Valor econômico, v. 17, n. 4130, 11/11/2016. Política, p. A5

Lava-Jato investe contra operador

Por: André Guilherme Vieira

 

A Operação Lava-Jato deflagrou ontem sua 36ª fase, a Dragão, e investiu contra um operador até pouco conhecido, que lavou mais de R$ 56 milhões para empreiteiras como UTC, Mendes Junior e Odebrecht, segundo o Ministério Público Federal. O advogado Rodrigo Tacla Duran, suspeito de receber R$ 61,3 milhões de origem criminosa entre 2011 e 2015.

Duran teve prisão decretada e é apontado pelo MPF como controlador de 12 contas em nome de offshores usadas pelo grupo Odebrecht para movimentar recursos ilícitos no exterior. O Ministério da Justiça já solicitou a extradição dele aos Estados Unidos, onde estaria foragido. Duran, que tem nacionalidade espanhola, está incluído na lista de fugitivos da Interpol desde 13 de setembro.

O operador utilizou do expediente conhecido como dólar cabo - troca de posições financeiras feitas entre países por doleiros, sem o uso do sistema bancário oficial - para abastecer o caixa dois das empresas investigadas, segundo o procurador da República Julio Noronha.

"Valores mantidos em contas secretas da Odebrecht [no exterior] foram transferidos para contas de Rodrigo Duran, também secretas e no exterior, para que por meio destas ele disponibilizasse recursos a doleiros e estes pudessem gerar o recurso em espécie no Brasil, que eram utilizados para o pagamento de propinas", disse Noronha.

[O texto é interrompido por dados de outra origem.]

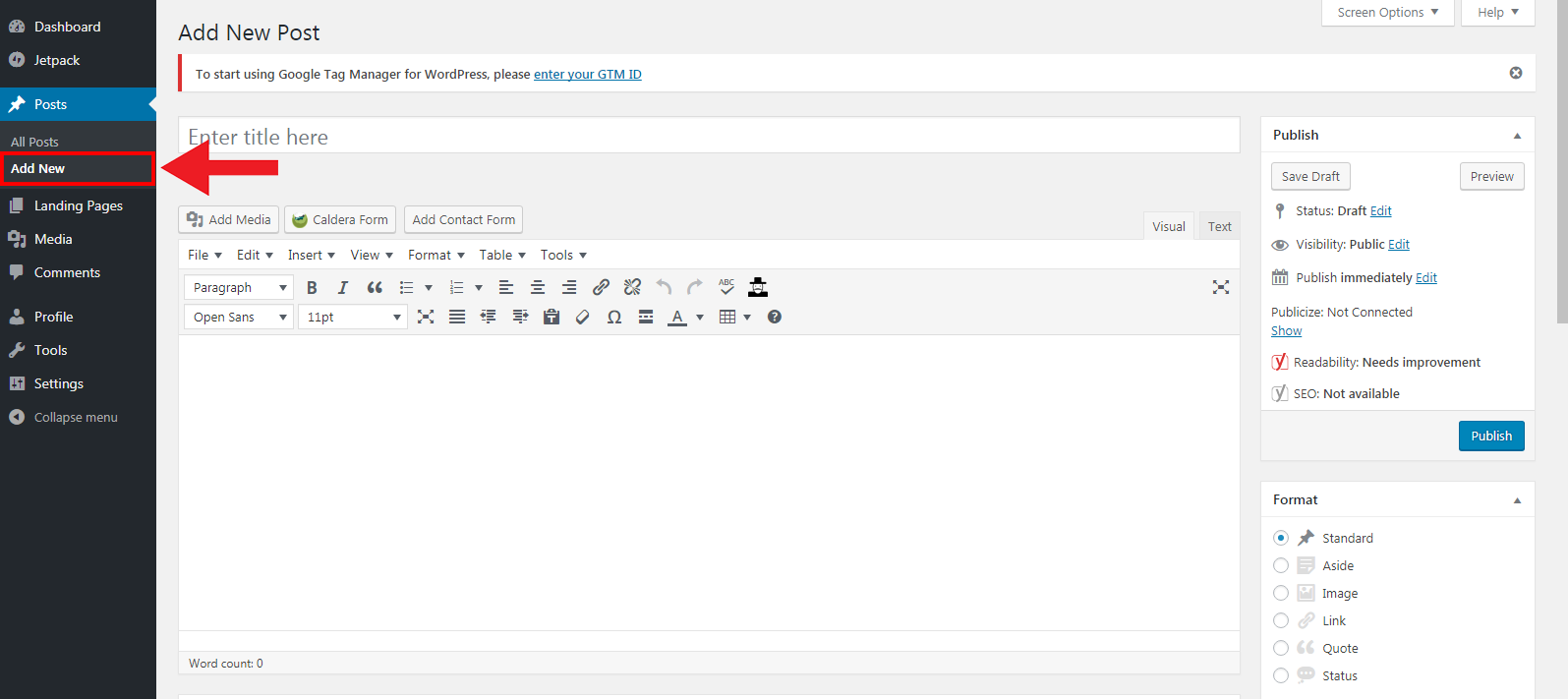Click the keyboard shortcuts help icon
Image resolution: width=1568 pixels, height=699 pixels.
(x=775, y=317)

A análise das contas bancárias do escritório de advocacia Tacla Duran revelou um fluxo milionário de pagamentos recebidos pelas empresas e empreiteiras que estão na mira da Lava-Jato.

Foram R$ 15 milhões da UTC Engenharia; R$ 9,7 milhões da SA Paulista; R$ 2,9 milhões de empresas da Triunfo Participações e Investimentos; R$ 2,5 milhões da EIT Engenharia e R$ 1 milhão da Empresa Concessionária de Rodovias do Norte S.A - Econorte.

A Mendes Júnior e a UTC repassaram, respectivamente, R$ 25 milhões e R$ 9 milhões para as empresas controladas por Duran, no período de 2011 a 2013, de acordo com o MPF.

A atuação criminosa atribuída a Rodrigo Duran foi revelada pelo delator da Odebrecht Vinicius Veiga Borin. Ele mostrou aos investigadores que o operador é identificado no sistema Drousys do Setor de Operações Estruturadas pelo codinome "Rui Rey" - menção ao ex-centroavante do Corinthians na década de 70.

Além da prisão de Duran, o juiz Sergio Moro decretou a preventiva de Adir Assad, operador de propinas condenado em primeira instância na Lava-Jato por associação criminosa e lavagem de dinheiro pelo repasse de R$ 18 milhões em contrato do Consórcio Interpar com a Petrobras, destinado ao pagamento de propinas ao ex-diretor de Serviços Renato Duque e ao ex-gerente de Engenharia Pedro Barusco. Assad cumpre prisão cautelar desde agosto e também é investigado por suspeita de desvios de R$ 370 milhões em obras públicas envolvendo a construtora Delta.

Segundo o procurador Julio Noronha, Assad realizou lavagem de dinheiro para a Odebrecht gerar recursos destinados ao pagamento de propinas ao menos até 2014.

O procurador da República Roberson Pozzobon destacou que o fato de Rodrigo Duran ter sido o destinatário de mais de R$ 61 milhões caracteriza uma operação de caixa dois que garantia às empresas "disponibilidade financeira para prática de todos os [tipos de] fins ilícitos".

Pozzobon aproveitou a entrevista coletiva realizada ontem, em Curitiba, para enviar uma mensagem ao governo e à Câmara dos Deputados, que têm ensaiado hipóteses legislativas para anistiar a prática de caixa dois.

"Muito nos preocupa um contexto em que nossos representantes políticos falem, pelo menos nos corredores se ouve muito dizer, de uma anistia ao caixa dois. Pois com isso se anistiariam justamente o processo de lavagem de capitais e de corrupção".

Pozzobon foi categórico ao criminalizar toda atividade que envolva caixa dois. "É crime. Não existe caixa dois que não seja de uma prática de crimes antecedentes, de corrupção, de organizações criminosas, de fraudes à licitação".